Symmetrodonts

Symmetrodonts were small shrew- to mouse-sized animals, known mainly from teeth and jaw fragments. They are considered to lie at or near the base of the therian radiation because they are the first mammals to show a nearly symmetrical triangular arrangement of the three main cusps on the upper and lower molariform teeth. The pattern varies from obtuse angled in primitive and some derived types to acute angled in the most derived. The resulting reversed triangles of the upper and lower molars form a series of oblique shearing edges. This configuration was a marked advance compared to the condition in eutriconodonts, and is regarded as an important step in the evolution of the tri-bosphenic molar. Mammals that possess a reversed-triangle molar pattern—symmetrodonts, eupantotheres, and therian mammals—are sometimes united in the higher taxon Holo-theria. The concept of Holotheria is problematic, however, because its contents are controversial (variously including or excluding Kuehneotherium, monotremes, and eutriconodonts) and because of recent arguments that its defining feature, the reversed-triangle molar pattern, has evolved more than once. For these reasons, the name Holotheria was rejected in the most recent treatise on Mesozoic mammals (Kielan-Jaworowska et al., 2004).

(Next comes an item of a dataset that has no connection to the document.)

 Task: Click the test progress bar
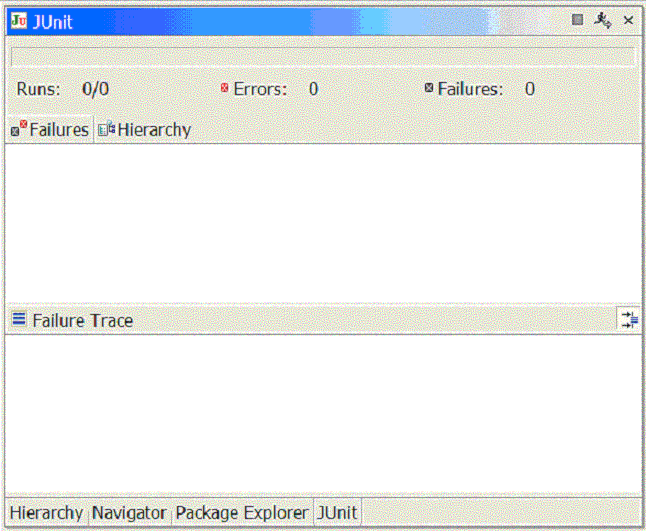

Where known, the lower incisors and canine are small, and there are 7-11 postcanines (Fig. 4.14). The premolari-form teeth are simple and have one main cusp with accessory cusps in front and behind. The lower molars primitively had a small talonid, which was lost in more derived forms. The dentary is long and slender and has no angular process, and the articular condyle is above the level of the toothrow. Postdentary bones were present in the most primitive forms (kuehneotheriids), but are absent in more derived types (Cassiliano and Clemens, 1979). Symmetrodonts are recorded from the latest Triassic (if kuehneotheriids are in cluded; otherwise Early Jurassic) to Late Cretaceous, and are known from all continents except Australia and Antarctica.

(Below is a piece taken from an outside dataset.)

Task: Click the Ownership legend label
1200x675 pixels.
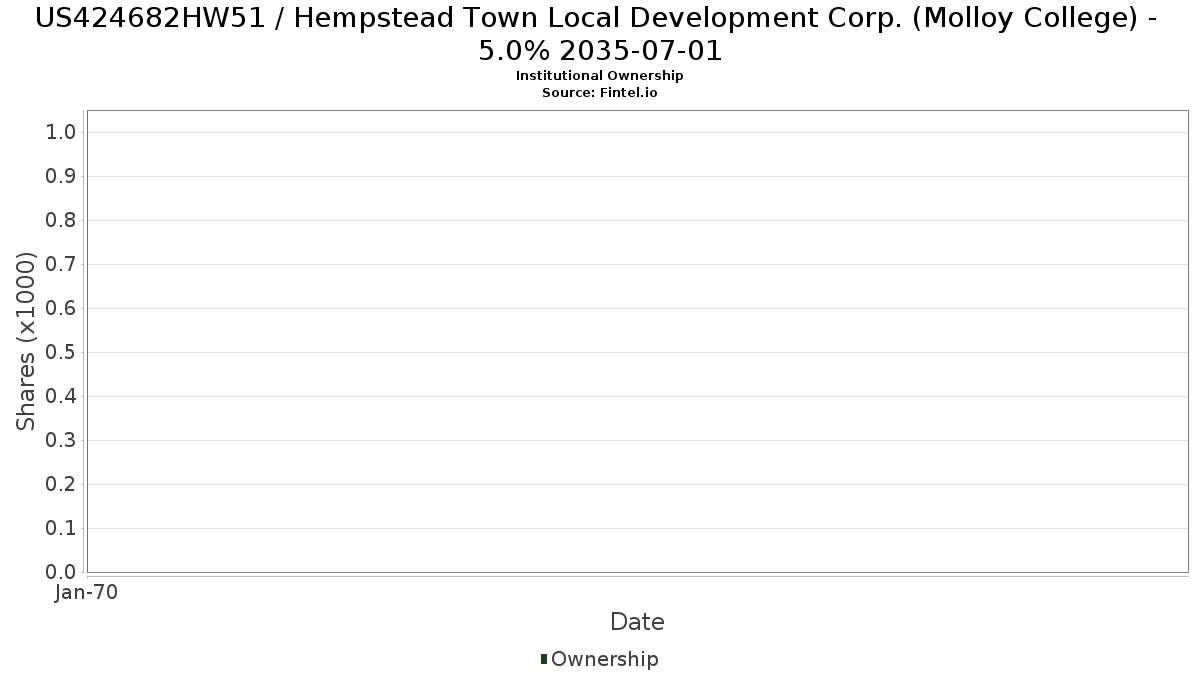Action: point(604,659)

The 20 or so known genera of symmetrodonts are classified in at least three and as many as seven families. The disparity has arisen because many genera are known only from isolated teeth, the affinities of which are often unclear. Like the traditional concept of triconodonts, symmetrodonts appear to be a paraphyletic assemblage. Late Triassic or earliest Jurassic Kuehneotherium (see Fig. 4.5) has been regarded as the most primitive symmetrodont, but recent studies suggest that it is actually not very closely related to later symmetrodonts (Rougier et al., 1996a; Luo et al., 2002; Kielan-Jaworowska et al., 2004).

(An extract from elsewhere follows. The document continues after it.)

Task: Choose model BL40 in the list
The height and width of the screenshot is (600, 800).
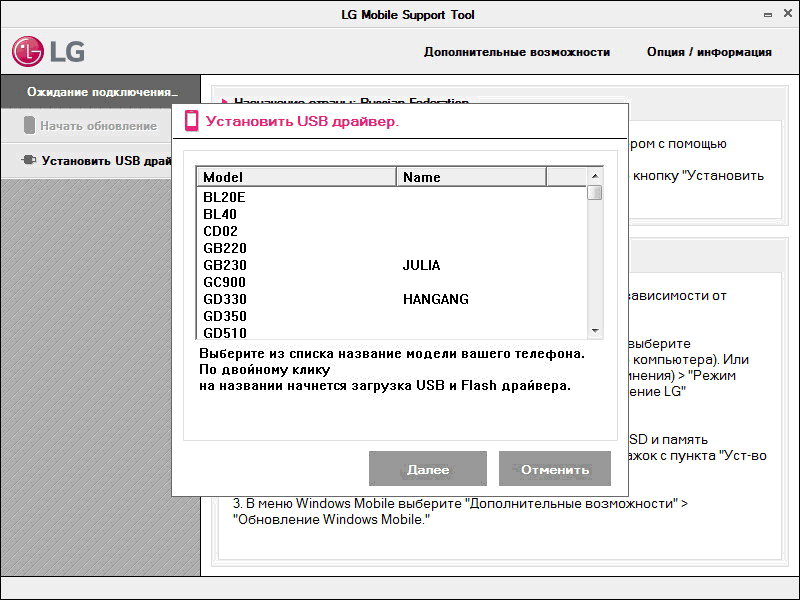Action: click(x=220, y=214)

Fig. 4.14. Symmetrodont dentitions: (A) Tinodon, crown and buccal views of left lower molars; (B) Spalacolestes, left upper and right lower cheek teeth (crown and lingual views); (C) Zhangheotherium, left upper and lower molars and right lower jaw in medial view. (A from Crompton and Jenkins, 1967; B from Cifelli and Madsen, 1999; C from Hu et al., 1997.)

Fig. 4.14. Symmetrodont dentitions: (A) Tinodon, crown and buccal views of left lower molars; (B) Spalacolestes, left upper and right lower cheek teeth (crown and lingual views); (C) Zhangheotherium, left upper and lower molars and right lower jaw in medial view. (A from Crompton and Jenkins, 1967; B from Cifelli and Madsen, 1999; C from Hu et al., 1997.)

Most later symmetrodonts are classified in the families Amphidontidae, Tinodontidae, and Spalacotheriidae. The first two had obtuse-angled molars, whereas spalacotheriids had acute-angled molars in which the three main cusps form a tight triangle (superficially similar to the trigonid of tribo-sphenic therians) and the talonid has been greatly reduced or lost. Although these families have long been grouped in the Symmetrodonta based on their rotated cusps, Luo et al. (2002) recently suggested that obtuse-angled forms represent a grade of primitive mammals that bear no special relationship with acute angled forms. Most spalacotheriids had well-developed shearing surfaces on the front and back of the trigonid and on opposing surfaces of the upper molars (Cifelli and Madsen, 1999). Spalacotheriids had fewer premolars and more molars than Kuehneotherium; the dental formula was ?.1.3.6-7/3+.1.3.6-7; Cassiliano and Clemens, 1979; Sigogneau-Russell and Ensom, 1998). The specialized dentition of spalacotheriids suggests that they were not directly ancestral to advanced therians, although they are believed to be more closely related to them than are the obtuse-angled symmetrodonts.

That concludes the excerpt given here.